LE CONSEGNE:
1. Traduci in inglese questa frase della discussione sul mercato dell'Inter: "Chi veramente mi piace della loro campagna acquisti è Peresic."
2. Per favore, scrivi il seguito della discussione sul mercato dell'Inter, ripartendo dopo l'ultima frase riportata.

ESTRATTO DA LEGGERE:
____________

A parte le cessioni di Kova ed Hernanes hanno fatto un ottimo mercato. Più che altro hanno preso giocatori più o meno Top e calciatori funzionali al progetto. Non è che ti mancava il regista e son andati a prendere Bertolacci che è un mediocre incursore


----------



## Sanji (1 Settembre 2015)

Si continua a non capire che non sono solo i nomi a rendere altisonante un mercato! Tutti i colpi dell'Inter a differenza dei nostri sono congeniali all'idea tattica di Mancini che al momento ha tutte le pedine giuste al posto giusto per affermarsi in campionato! Per esempio Melo è stato preso per tirare calci e formare una diga davanti alla difesa con Kondogbia, quindi può essere capra quanto volete ma ci sta benissimo in quel ruolo!!! E non c'entra l'aver giocato e vinto nei minuti finali con Atalanta e Carpi qui si sta parlando di come è stato strutturato il loro ottimo mercato! Quelli che criticano le cessioni di Kovacic e Hernanes sostenendo che erano gli unici di qualità sbagliano o non conoscono il modus operandi di Mancini: fisicità e schermatura della difesa con i due armadi medianacci e tantissima qualità nei 4 giocatori offensivi che state certi non fanno rimpiangere la mancanza di un regista perché con velocità e tecnica creano da soli occasioni...


----------



## Kyle Broflovsky (1 Settembre 2015)

obiettivamente al posto loro guarderei con entusiasmo e fiducia alla stagione appena iniziata. Ed è già tanto, visto che a noi tolgono la speranza ancor prima che si cominci.


----------



## UDG (1 Settembre 2015)

Louis Gara ha scritto:


> L'Inter ha incassato più di 90 milioni. Quei riscatti li pagano tranquillamente anche se finiscono ultimi.
> 
> Sono molto più preoccupato per noi, se non andiamo in Europa neanche quest'anno abbiamo gettato al vento 80 milioni di investimento



Scusami ma dove hai letto che ha incassato più di 90 mln?


----------



## Jino (1 Settembre 2015)

A me sinceramente la loro campagna acquisti non è piaciuta. Hanno preso una lunga serie di mezzi giocatori e scommesse. Chi veramente mi piace della loro campagna acquisti è Peresic. E seppur con riserva viste le condizioni atletiche, Jovetic. 

Poi hanno preso due terzini che sono un grande punto di domanda, dietro dei centrali cosi cosi, anche se il giovane Murillo può far strada. In mezzo al campo via la qualità per dei fabbri, anche se Kondogbia lo reputo forte, certo non vale quanto pagato.

Davanti se si fa male Icardi resta il solo fragile Jovetic come punta, Palacio per me è alla frutta.

Non lo so, non si può certo dire non ci abbiano provato e complimenti a loro per questo, ma sono convinto sempre del fatto che piuttosto di prendere 10 mezzi giocatori o scommesse preferisco prenderne tre di forti.

____________

MATERIALE DI PARTENZA:
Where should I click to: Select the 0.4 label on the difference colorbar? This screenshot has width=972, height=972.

____________

RISPOSTE PER CONSEGNA:
1. The one I really like from their transfer campaign is Peresic.

2.
----------



## koti (1 Settembre 2015)

Se avessero tenuto Kovacic sarebbe stato un mercato perfetto.


----------



## 666psycho (1 Settembre 2015)

buon mercato. il problema è mancini.. sopravalutato come pochi.. sarà un fallimento


----------



## DannySa (1 Settembre 2015)

E' da vedere, hanno perso molta qualità in mezzo al campo e hanno comprato delle scommesse rischiose davanti.
Dietro per me non hanno lavorato benissimo, non mi sembra una difesa di altissimo livello che possa avere continuità per una stagione intera.
Mettiamoci che hanno incontrato due squadre scarse fino ad ora, il primo test sarà alla prima trasferta insidiosa (non certo il derby).
Mancini dovrà trovare la quadra, hanno _venduto _bene quello è vero, ma quando si hanno giocatori di qualità da vendere è così (quest'anno oltre a vendere per comprare non potevano fare), il diktat presidenziale è solo uno: spendere molto, fare una squadra competitiva e raggiungere la Champions.
Se non arrivano in Champions però, son dolori.


----------



## Ba Matte (1 Settembre 2015)

Un buon mercato, adesso la palla passa a Mancini che non ha più alibi, che a parte cose tipo Yaya Tourè e Salah è stato sodisfatto, ora deve trovare l'amalgama giusta.


----------



## Denni90 (1 Settembre 2015)

Aragorn ha scritto:


> Guardo il mercato dell'Inter e rosico, guardo quello della Roma e rosico, guardo quello della Juve e rosico, tutti hanno pisciato in testa a Galliani quest'estate. E pensare che sarebbero bastati due colpi intelligenti a centrocampo per rivalutare completamente il nostro e svalutare quelli degli altri.



per quelo della juve cosa c'è da rosicare?? o.o
chissà poi se avessimo preso noi tutti i giocatori in prestito..apriti cielo...


----------



## Fabry_cekko (1 Settembre 2015)

É una scommessa che ci sta. Almeno loro ci stanno provando a costruire qualcosa...


----------



## Aragorn (1 Settembre 2015)

Denni90 ha scritto:


> per quelo della juve cosa c'è da rosicare?? o.o
> chissà poi se avessimo preso noi tutti i giocatori in prestito..apriti cielo...



Alex Sandro, Rugani, Khedira, Dybala ed Hernanes non vi sarebbero piaciuti ?


----------



## folletto (1 Settembre 2015)

juventino ha scritto:


> Dipende molto da Mancini. Il colpo di spugna dopo un'annata disastrosa ci stava, ma cambiare 9/11 di formazione comunque pretende tempo per trovare l'amalgama. *E non andrà sempre di chiappe come con Atalante e Carpi...*



occhio che questa frase l'ho già sentita e poi.......


----------



## Jino (1 Settembre 2015)

Aragorn ha scritto:


> Alex Sandro, Rugani, Khedira, Dybala ed Hernanes non vi sarebbero piaciuti ?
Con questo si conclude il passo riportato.